**WHAT IS NEEDED**
Write only the number of lines in the entries below that contain the string "computer".

(Stored data)
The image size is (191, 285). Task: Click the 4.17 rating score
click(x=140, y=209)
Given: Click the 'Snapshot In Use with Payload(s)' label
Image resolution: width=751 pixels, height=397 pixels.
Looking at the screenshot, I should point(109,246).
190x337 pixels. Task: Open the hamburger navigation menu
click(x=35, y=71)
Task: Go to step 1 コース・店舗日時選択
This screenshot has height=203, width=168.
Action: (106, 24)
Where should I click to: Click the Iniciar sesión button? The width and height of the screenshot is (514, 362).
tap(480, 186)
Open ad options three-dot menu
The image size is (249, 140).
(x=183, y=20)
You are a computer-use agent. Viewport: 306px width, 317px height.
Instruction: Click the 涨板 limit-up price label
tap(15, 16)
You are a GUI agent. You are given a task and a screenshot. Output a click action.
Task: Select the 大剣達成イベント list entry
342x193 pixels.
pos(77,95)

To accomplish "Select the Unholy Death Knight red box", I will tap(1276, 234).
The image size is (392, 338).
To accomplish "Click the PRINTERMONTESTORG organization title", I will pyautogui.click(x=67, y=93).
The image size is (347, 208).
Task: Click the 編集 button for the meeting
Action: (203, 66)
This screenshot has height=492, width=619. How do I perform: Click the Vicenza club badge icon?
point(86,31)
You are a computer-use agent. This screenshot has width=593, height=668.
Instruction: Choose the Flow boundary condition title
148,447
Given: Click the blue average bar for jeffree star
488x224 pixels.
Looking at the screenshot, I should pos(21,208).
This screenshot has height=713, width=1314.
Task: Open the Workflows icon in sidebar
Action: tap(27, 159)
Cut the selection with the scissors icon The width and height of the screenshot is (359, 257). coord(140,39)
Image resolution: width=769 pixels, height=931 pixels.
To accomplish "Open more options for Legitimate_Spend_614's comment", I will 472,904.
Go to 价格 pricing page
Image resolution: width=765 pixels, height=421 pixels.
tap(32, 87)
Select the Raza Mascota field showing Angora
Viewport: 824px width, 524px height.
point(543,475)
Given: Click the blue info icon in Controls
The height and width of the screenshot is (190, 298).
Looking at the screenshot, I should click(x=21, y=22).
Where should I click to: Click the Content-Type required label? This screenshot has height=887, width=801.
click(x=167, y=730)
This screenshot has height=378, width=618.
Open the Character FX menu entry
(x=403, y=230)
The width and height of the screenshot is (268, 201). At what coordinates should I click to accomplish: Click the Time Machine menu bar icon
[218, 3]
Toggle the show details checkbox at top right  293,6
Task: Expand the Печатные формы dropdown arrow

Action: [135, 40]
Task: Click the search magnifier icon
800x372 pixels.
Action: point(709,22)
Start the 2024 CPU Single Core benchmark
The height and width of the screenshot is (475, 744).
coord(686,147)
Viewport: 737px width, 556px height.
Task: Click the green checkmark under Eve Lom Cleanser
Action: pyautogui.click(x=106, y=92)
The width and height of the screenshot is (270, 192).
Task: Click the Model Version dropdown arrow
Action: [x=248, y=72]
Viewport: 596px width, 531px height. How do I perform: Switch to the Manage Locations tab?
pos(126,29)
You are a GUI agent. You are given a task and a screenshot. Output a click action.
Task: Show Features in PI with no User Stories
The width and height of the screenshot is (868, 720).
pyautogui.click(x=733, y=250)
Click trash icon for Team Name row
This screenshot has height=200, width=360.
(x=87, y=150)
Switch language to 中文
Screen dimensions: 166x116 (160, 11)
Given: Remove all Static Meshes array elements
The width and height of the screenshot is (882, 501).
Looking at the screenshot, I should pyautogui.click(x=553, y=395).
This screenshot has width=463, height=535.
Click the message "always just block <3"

**SOLVED PROBLEM**
2